FIG. 3. — Vpr directly interacts with Wee1. (A) Flag-tagged Vpr (Vpr) or Vpr stop mutant (Stop) encoding plasmid was transfected into HeLa cells. Cells were lysed in CHAPS buffer and used for immunoprecipitation. The lysates (2 mg) were incubated with either control normal rabbit IgG (NR IgG) or anti-Wee1 rabbit polyclonal antibody. The immunocomplexes were collected with protein A-Sepharose 4FF beads and analyzed by Western blotting with anti-Flag antibody for Vpr. Endogenous Wee1 in immunocomplexes was detected with anti-Wee1 mouse monoclonal antibody. (B) HA-tagged Wee1 (HA-Wee1) and either Flag-tagged Vpr (Vpr) or Vpr stop mutant (Stop) encoding plasmids were cotransfected into HeLa cells. Cells were lysed in CHAPS buffer and Flag-tagged Vpr was immunoprecipitated with either control normal mouse IgG (NMIgG) or anti-Flag antibody. The immunocomplexes were collected with protein G-Sepharose 4FF and analyzed by Western blotting with anti-HA antibody for HA-Wee1. Flag-tagged Vpr in immunocomplexes was detected with anti-Flag antibody. IgG, light chain of antibody used for immunoprecipitation. Input, 1% of each lysate was loaded as controls for the expression of Vpr, Wee1, and HA-Wee1. (C) GST or GST-tagged Vpr was incubated with various amounts of recombinant Wee1 (0, 12.5, 25, or 50 pmol) and pulled down by using glutathione-Sepharose 4FF beads. The interaction was monitored by SDS-PAGE, followed by silver staining. (D, E, and F) Identification of the Vpr-binding domain in Wee1 using GST pulldown assays. (D) Constructs of GST-tagged full-length and deletion mutants of Wee1. (E) A total of 50 pmol each of GST-tagged full-length or deletion mutants of Wee1 preadsorbed on glutathione-Sepharose 4FF beads was incubated with 0.5 mg of HeLa cell lysate transfected with Flag-tagged Vpr (Vpr) encoding expression vector. The amounts of Vpr bound to Wee1 were analyzed by Western blotting with anti-Flag antibody. Input, 0.5% of cell lysate was loaded as a control for Vpr expression. (F) Primary and secondary structures for Wee1 between aa 291 and 369 (left panel) and the three-dimensional structures for Wee1 between aa 291 and 575 (PDB 1x8B, right panel) (43). The Vpr-binding domain located from aa 291 to 369 is indicated by dark gray area on the three-dimensional structure. α, α-helix structure; β, β-sheet structure.

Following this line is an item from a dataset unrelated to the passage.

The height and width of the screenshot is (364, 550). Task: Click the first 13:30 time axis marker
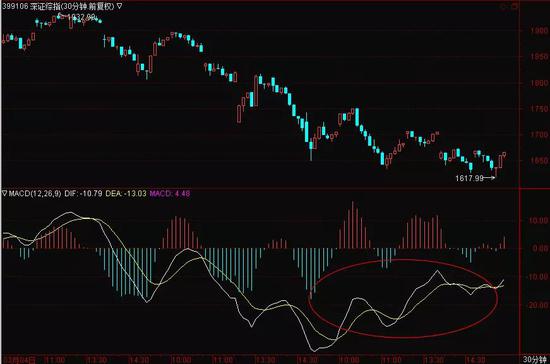pos(97,360)
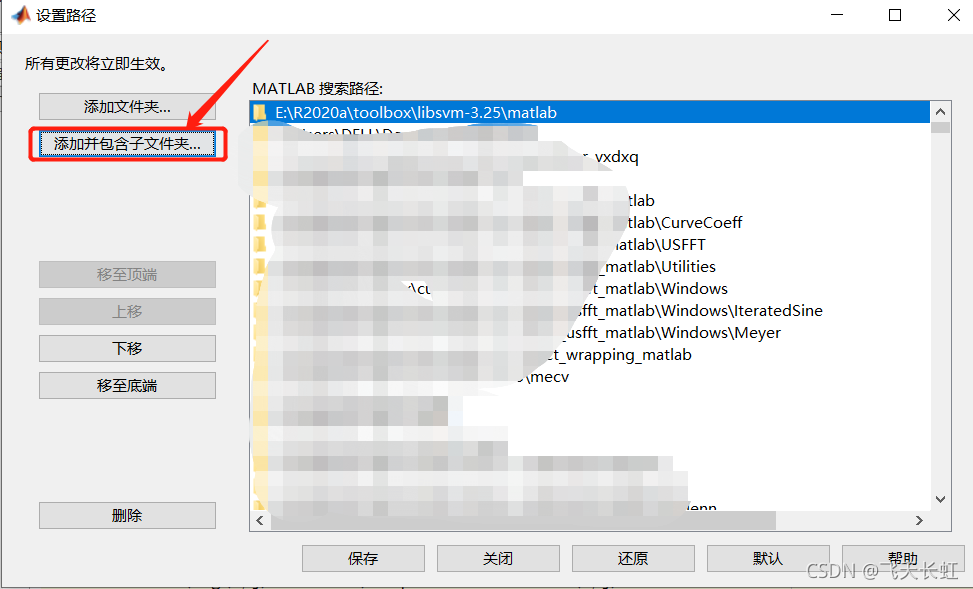Save path changes with 保存 button
The width and height of the screenshot is (973, 589).
coord(363,558)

Vpr interacts with Wee1 aa 291 to 369.

The region responsible for the interaction between Wee1 and Vpr was confirmed by expressing full-length Wee1 and deletion mutants of Wee1 in Escherichia coli as GST fusion proteins (Fig. 3D and E). Purified GST fusion proteins were tested for interaction with Flag-tagged Vpr expressed in HeLa cells. Interaction was assayed by pulldown of GST fusion proteins and analysis by Western blotting for coprecipitating Vpr. Successive truncations of Wee1 from the amino and carboxy termini of Wee1 delineated a region of Wee1 from aa 291 to 369 that retained binding activity to Vpr. Further deletion abolished the binding activity to Vpr.

While these studies were in progress, a crystal structure was attained for the catalytic domain of human Wee1A complexed with an active-site inhibitor (PD0407824) (43). The catalytic domain of Wee1 is comprised of two parts, N and C lobes. The N lobe is composed of two α helical domains (αB and αC) and five β strands (β1 to β5). The αC helix is adjacent to a key functional structure found in many kinases, known as the “activation segment.” In several kinases this activation segment forms a loop that regulates kinase activity through the binding of proteins to αC (16). In the case of cyclin-dependent kinase (CDK), the binding of cyclin to CDK through αC helix (also called the PSTAIRE) reorients αC helix and subsequently causes the conformational change of the “activation segment,” resulting in the activation of CDK (17). Interestingly, the Vpr-binding domain of Wee1 contains the αC helix located between aa 338 and 352; thus, it is possible that interaction of Vpr with the domain of Wee1 located between aa 291 and 369 enhances the kinase activity of Wee1, thereby increasing phosphorylation at the inhibitory Tyr15 and contributing to cell cycle arrest.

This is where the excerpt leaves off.